DOCUMENT EXTRACT:

==================================================

Metro-Goldwyn-Mayer, 65 Minutes, 47 Minutes (reconstructed version) 

Review:

There probably aren’t many people alive who have seen London After Midnight, as the only surviving print of this 1927 film went up in flames during the 1965 MGM vault fire.

The version of this film that I watched was a reconstruction, which originally aired on Turner Classic Movies back in 2002. So this is a review of that and not the actual finished movie itself. So the final rating below doesn’t reflect the actual film, as I haven’t seen it.

That being said, the reconstruction was done as best as it could be with the material that was available. They worked off of the script and used production stills to represent the scenes.

While this doesn’t have the life of a moving picture and doesn’t really capture the full performance of the legendary Lon Chaney Sr., the stills do a good job of painting the right kind of picture and showing you the tone within the film.

I wasn’t crazy about the film’s score but it does feel accurate to the scores of the time when this originally came out. It just sounds a bit generic, overall.

If you are a Chaney fan, you should give this a watch because it’s as close as one can get to experiencing this film, which was considered to be one of Chaney’s greatest performances.

Hopefully, one day, another print will resurface but being that it’s been lost for 53 years, that may be very unlikely.

==================================================

GIVEN PROBLEM A:
In the London After Midnight review, replace "generic" with "ordinary" and give the passage from "I wasn’t crazy" to "Chaney’s greatest performances.".

EXTRACTED ENTRIES:
==================================================

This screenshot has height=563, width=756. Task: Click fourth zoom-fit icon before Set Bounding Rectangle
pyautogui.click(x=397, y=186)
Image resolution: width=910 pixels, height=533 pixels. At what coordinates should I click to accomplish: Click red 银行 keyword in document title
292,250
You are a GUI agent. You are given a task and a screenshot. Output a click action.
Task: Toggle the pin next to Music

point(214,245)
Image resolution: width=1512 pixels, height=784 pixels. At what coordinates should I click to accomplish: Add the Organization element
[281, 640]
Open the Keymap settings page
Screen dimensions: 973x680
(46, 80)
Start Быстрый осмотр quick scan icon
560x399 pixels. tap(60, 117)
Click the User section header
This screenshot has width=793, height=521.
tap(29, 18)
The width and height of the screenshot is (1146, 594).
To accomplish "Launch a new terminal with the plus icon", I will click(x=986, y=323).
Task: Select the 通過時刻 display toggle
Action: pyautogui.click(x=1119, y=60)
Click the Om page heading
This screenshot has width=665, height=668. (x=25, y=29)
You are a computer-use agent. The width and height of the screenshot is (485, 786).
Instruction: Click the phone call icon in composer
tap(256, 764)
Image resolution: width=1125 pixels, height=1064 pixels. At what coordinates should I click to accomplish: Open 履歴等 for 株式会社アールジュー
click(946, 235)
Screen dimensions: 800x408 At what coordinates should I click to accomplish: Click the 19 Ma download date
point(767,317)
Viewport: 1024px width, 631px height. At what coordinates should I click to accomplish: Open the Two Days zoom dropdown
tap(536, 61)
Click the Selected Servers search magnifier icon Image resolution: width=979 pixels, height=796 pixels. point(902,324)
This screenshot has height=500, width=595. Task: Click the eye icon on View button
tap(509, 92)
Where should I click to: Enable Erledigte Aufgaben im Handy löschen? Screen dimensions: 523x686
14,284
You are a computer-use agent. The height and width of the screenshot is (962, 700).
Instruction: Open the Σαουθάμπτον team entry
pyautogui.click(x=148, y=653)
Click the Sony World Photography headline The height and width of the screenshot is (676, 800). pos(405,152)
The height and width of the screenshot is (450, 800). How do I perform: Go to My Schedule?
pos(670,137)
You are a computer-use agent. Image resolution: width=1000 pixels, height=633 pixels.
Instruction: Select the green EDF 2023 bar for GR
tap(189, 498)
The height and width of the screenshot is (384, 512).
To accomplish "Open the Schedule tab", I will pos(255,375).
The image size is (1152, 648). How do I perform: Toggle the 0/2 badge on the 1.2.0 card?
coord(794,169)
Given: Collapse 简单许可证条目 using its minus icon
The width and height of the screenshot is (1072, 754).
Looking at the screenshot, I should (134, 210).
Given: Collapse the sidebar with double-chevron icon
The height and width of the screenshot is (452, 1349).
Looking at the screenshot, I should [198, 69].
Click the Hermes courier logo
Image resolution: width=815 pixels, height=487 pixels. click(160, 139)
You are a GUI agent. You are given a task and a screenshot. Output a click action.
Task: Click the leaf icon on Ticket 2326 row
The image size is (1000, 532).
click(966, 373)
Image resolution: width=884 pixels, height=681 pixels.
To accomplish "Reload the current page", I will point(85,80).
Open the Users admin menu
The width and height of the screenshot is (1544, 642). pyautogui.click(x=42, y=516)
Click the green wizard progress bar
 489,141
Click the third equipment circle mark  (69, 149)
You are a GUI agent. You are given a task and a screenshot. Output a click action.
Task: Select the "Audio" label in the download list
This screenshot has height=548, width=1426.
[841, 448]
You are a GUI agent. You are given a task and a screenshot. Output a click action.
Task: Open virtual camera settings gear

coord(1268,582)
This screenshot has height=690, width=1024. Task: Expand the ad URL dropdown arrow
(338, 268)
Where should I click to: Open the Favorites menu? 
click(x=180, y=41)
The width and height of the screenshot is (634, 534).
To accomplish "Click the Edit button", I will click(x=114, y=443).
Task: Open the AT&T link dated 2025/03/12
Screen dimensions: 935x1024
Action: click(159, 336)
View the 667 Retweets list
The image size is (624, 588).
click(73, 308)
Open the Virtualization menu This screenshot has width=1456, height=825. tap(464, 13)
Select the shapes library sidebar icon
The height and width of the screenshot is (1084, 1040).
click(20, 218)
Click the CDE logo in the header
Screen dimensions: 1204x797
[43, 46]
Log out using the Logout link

==================================================

GIVEN PROBLEM B:
Retype the records character for character, from their first line to the line with "point(214,245)", including that line.

CORRECT RESPONSE A:
I wasn’t crazy about the film’s score but it does feel accurate to the scores of the time when this originally came out. It just sounds a bit ordinary, overall.

If you are a Chaney fan, you should give this a watch because it’s as close as one can get to experiencing this film, which was considered to be one of Chaney’s greatest performances.

CORRECT RESPONSE B:
This screenshot has height=563, width=756. Task: Click fourth zoom-fit icon before Set Bounding Rectangle
pyautogui.click(x=397, y=186)
Image resolution: width=910 pixels, height=533 pixels. At what coordinates should I click to accomplish: Click red 银行 keyword in document title
292,250
You are a GUI agent. You are given a task and a screenshot. Output a click action.
Task: Toggle the pin next to Music

point(214,245)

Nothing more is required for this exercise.